"Part Ritual and Part Rally"

The Observer has published a really stunning essay by Michael Bracewell from the forthcoming authorized history of U2's tours. It reads like it's the whole piece, but might be an excerpt. In any case, if this is the level of analysis and scholarship we can expect from the book, it's going in my preorder basket soon. An excerpt:
As punk had laid waste to the idea of the big, spectacular rock show having any
relevance to the modern world, so U2 would reinvent the genre as a richly
ironic, politicised statement about the way we live now.
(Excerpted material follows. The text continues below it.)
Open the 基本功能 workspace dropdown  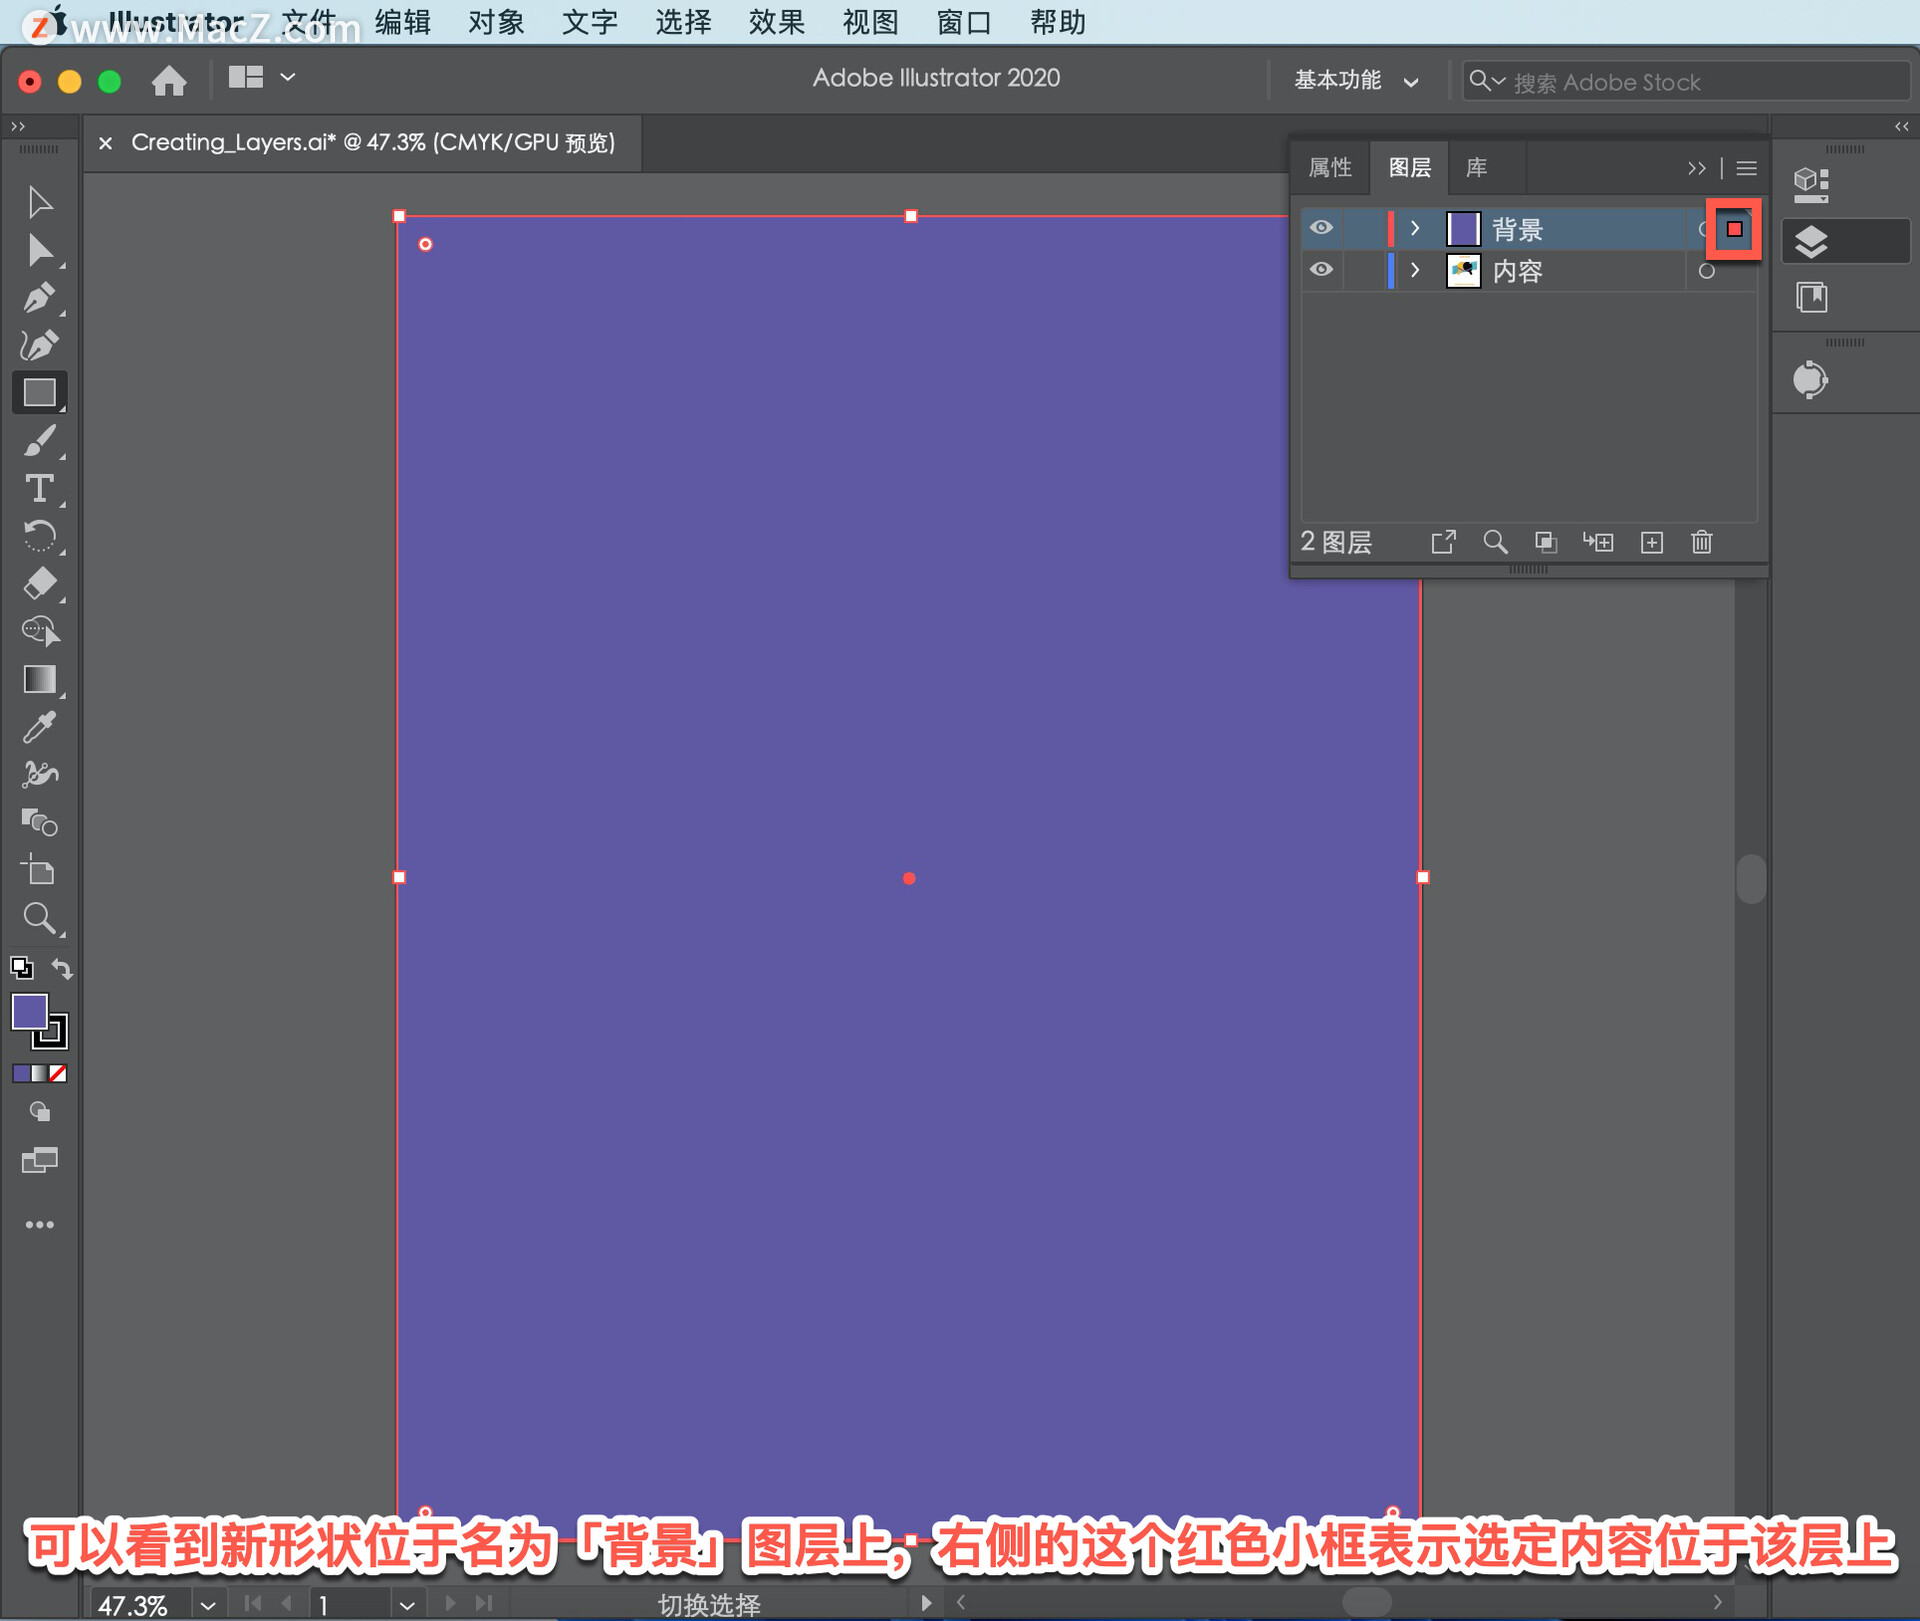tap(1355, 81)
Loosely, Zoo TV and
Popmart could be said to articulate statements about the postmodern world -
describing that world back to itself as a perilous pleasuredome of seemingly
infinite images and information, the accelerated accumulation of which might
seem to threaten our perceptions, free will and fundamental human feelings. In
this much, the U2 show is about acting out a passion play of good versus evil in
a very blatant way. Why else might Bono, during Zoo TV, achieve such a bravura
performance as the devil - played, incidentally, not as a swaggeringly Satanic
Mick Jagger, sinewy in black, but rather as a sentimental old impresario,
virtually exhausted by the suffering he has given to the world.

A few other things I just love: the description of the Popmart stage as "a mutated Japanese monster mall," the way the author finds U2's lifelong preoccupations in embryo in his analysis of their early Dandelion Market shows, the image of ZooTV and Popmart as opera while Elevation is chamber music, and the insightful foregrounding of the political messages hidden in U2's aesthetic decisions. I only regret that there wasn't a liturgical scholar around to throw her paticular intellectual categories into the mix. (Say, Baumstark's Law and the coloration/lighting for "Streets"? I'm only half joking.) Or perhaps that's another essay.

The book, officially authorized, is called U2 Show and is by Diana Scrimgeour. It will be out in October.